RWF provides important financial support to the Rainbow Home of the Seven Sisters, a shelter and community center for the marginalized Hijira/kinner (transgender) community, in the Joypur area of Guwahati, Assam. In India, most transgender people endure deep prejudice and open hostility. Many are rejected by family and are forced to leave home. Transgender women face severe employment discrimination and in desperation many beg or are forced into survival sex work.

At Seven Sisters, the women are able to bond, support one another, organize, and begin to heal. The women receive emergency housing, psychological support, and vocational skills training. The home was opened in June 2021 and has already served over 400 women. Many of the women have been able to leave survival sex work and become self-sufficient.
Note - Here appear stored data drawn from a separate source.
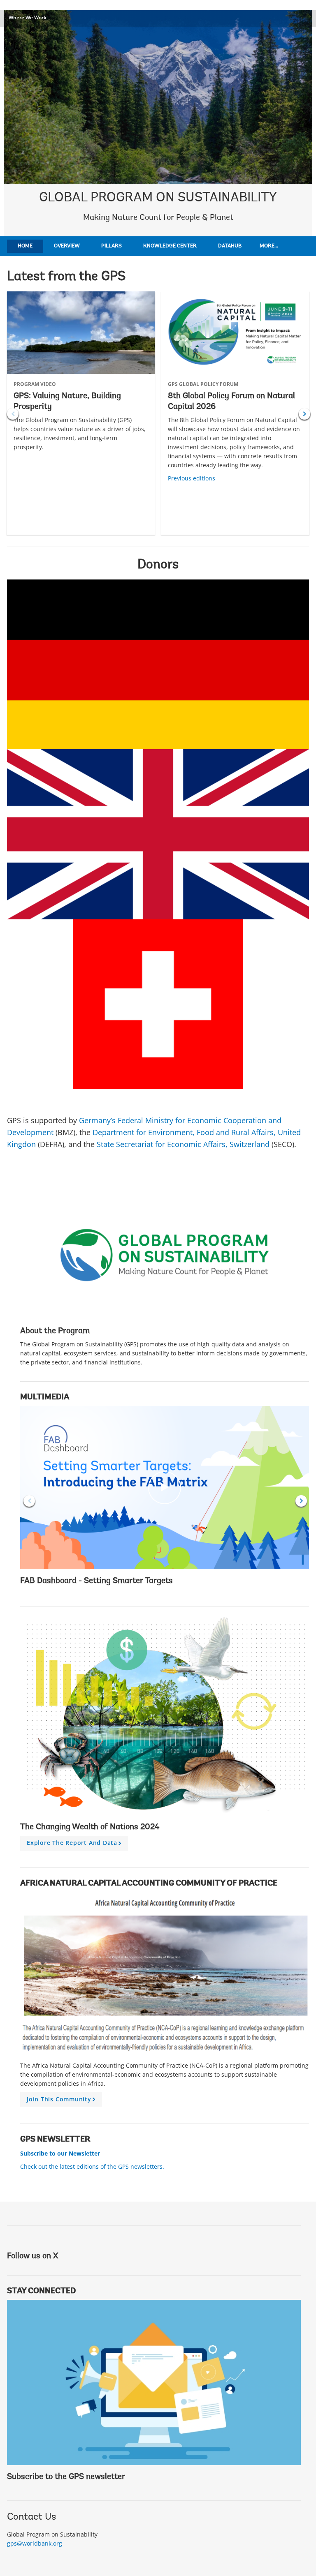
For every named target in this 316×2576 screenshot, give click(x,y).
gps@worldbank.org (34, 2543)
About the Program (55, 1331)
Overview (67, 246)
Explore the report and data (75, 1844)
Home (25, 246)
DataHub (230, 246)
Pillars (111, 246)
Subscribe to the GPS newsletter (66, 2477)
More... (269, 246)
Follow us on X (32, 2256)
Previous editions (191, 478)
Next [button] (304, 414)
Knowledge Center (170, 246)
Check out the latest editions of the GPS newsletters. (92, 2166)
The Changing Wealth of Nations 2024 (90, 1827)
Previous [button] (13, 414)
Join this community (62, 2101)
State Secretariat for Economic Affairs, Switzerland (183, 1144)
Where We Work (27, 17)
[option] (81, 413)
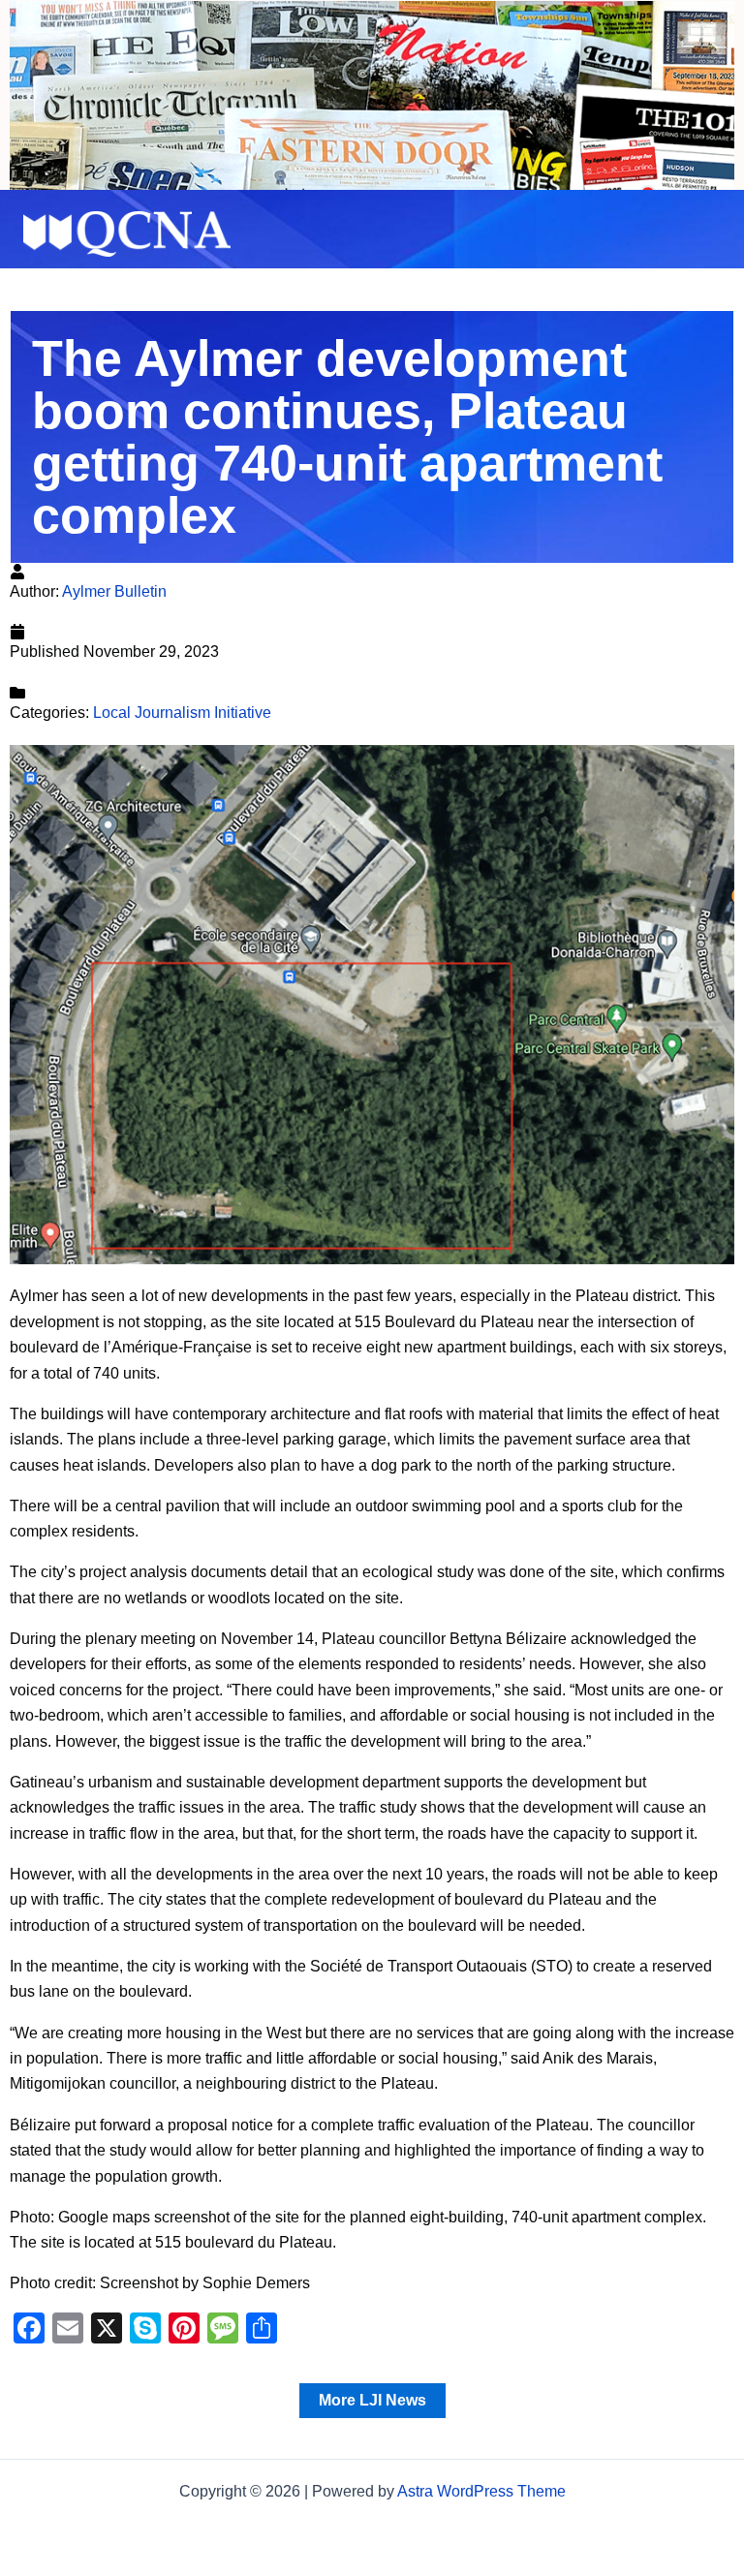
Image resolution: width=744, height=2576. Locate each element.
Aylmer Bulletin (114, 591)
Help transgender women in India achieve hope, safety, and dignity - please donate today!

LGBTQ+ rights in India

Although LGBTQ+ citizens of India still face social and legal difficulties not faced by non-LGBTQ+ persons, LGBTQ+ rights there have evolved rapidly in recent years. The last decade has seen powerful political movements in favor of LGBTQ+ rights, as well as favorable Supreme Court decisions. The result is that Indians are more accepting of same-sex relationships, with support rising from 15% to 37% for the country as a whole over the period, and reaching 75% among urban youth.
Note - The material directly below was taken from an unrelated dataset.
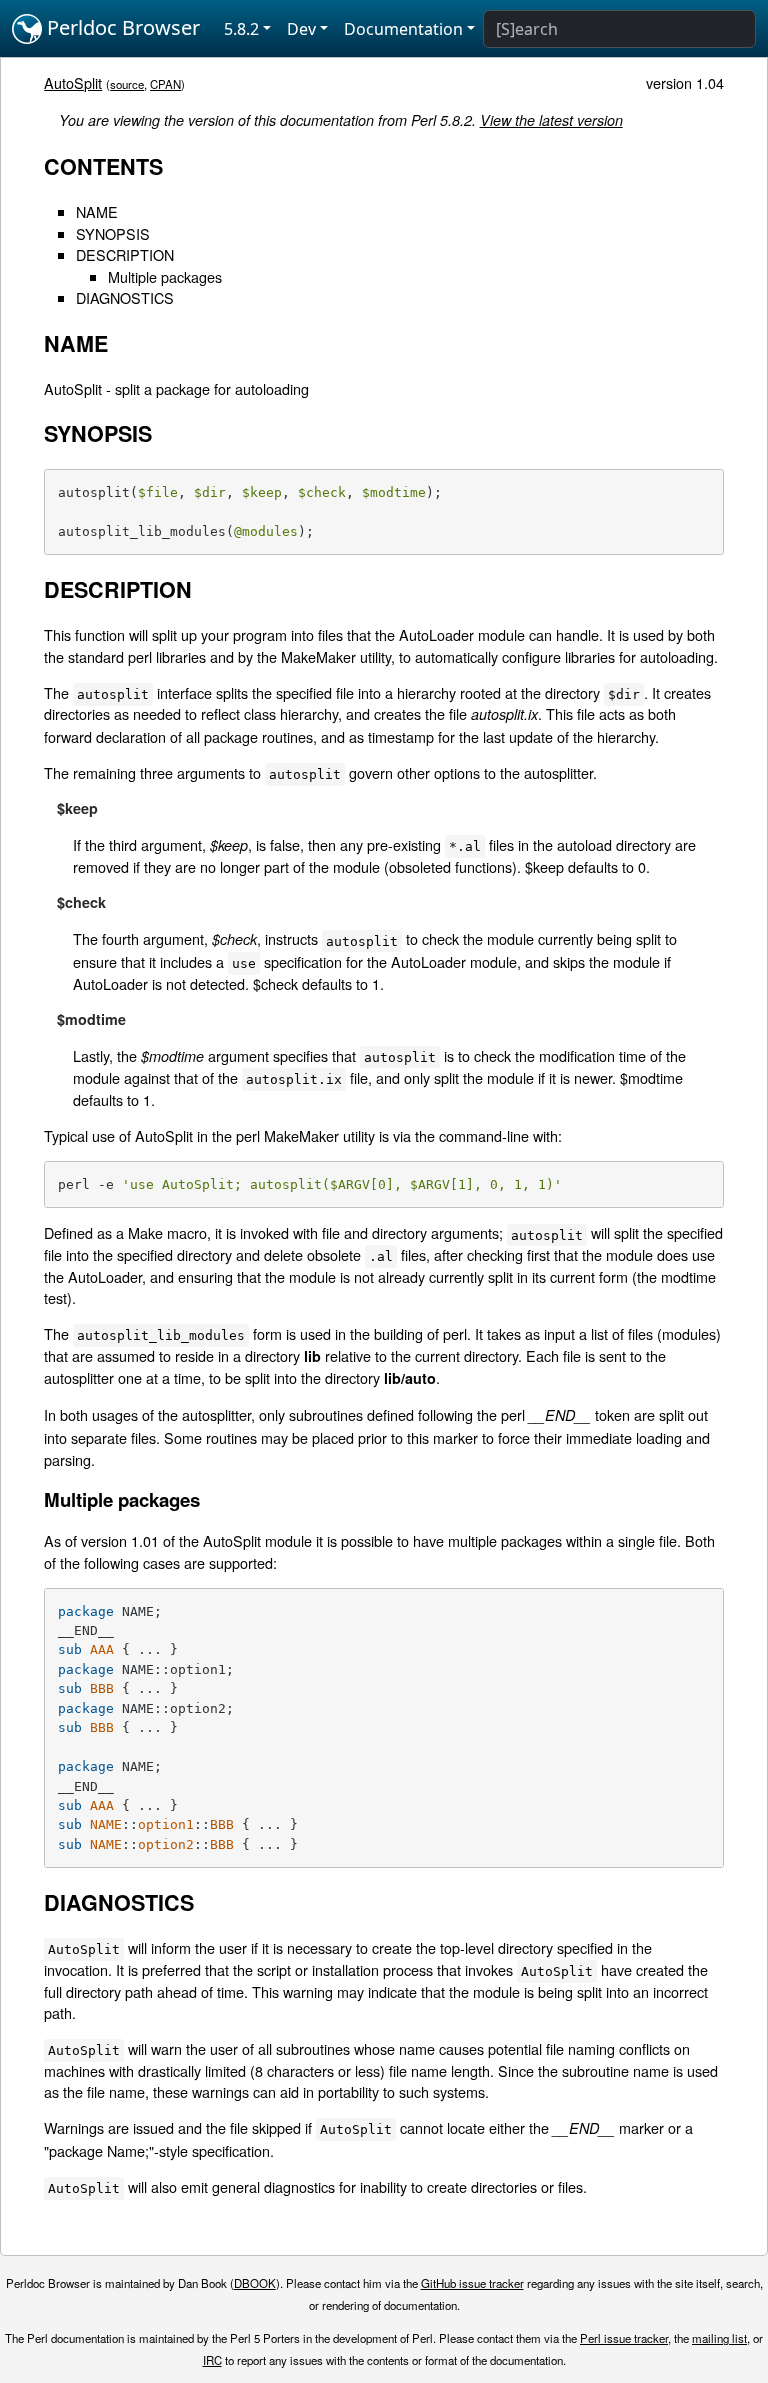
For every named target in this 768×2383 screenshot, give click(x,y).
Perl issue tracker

 In 2018, India’s Supreme Court struck down a colonial-era law prohibiting gay sex, so there are currently no legal prohibitions of gay sex or sexual expression in the country. LGBTQ+ Indians are protected from discrimination including in housing and employment. Although the Court declined in October, 2023, to legalize same-sex marriage, earlier decisions granted same-sex couples many of the same rights as married heterosexual couples under a cohabitation or live-in relationship status.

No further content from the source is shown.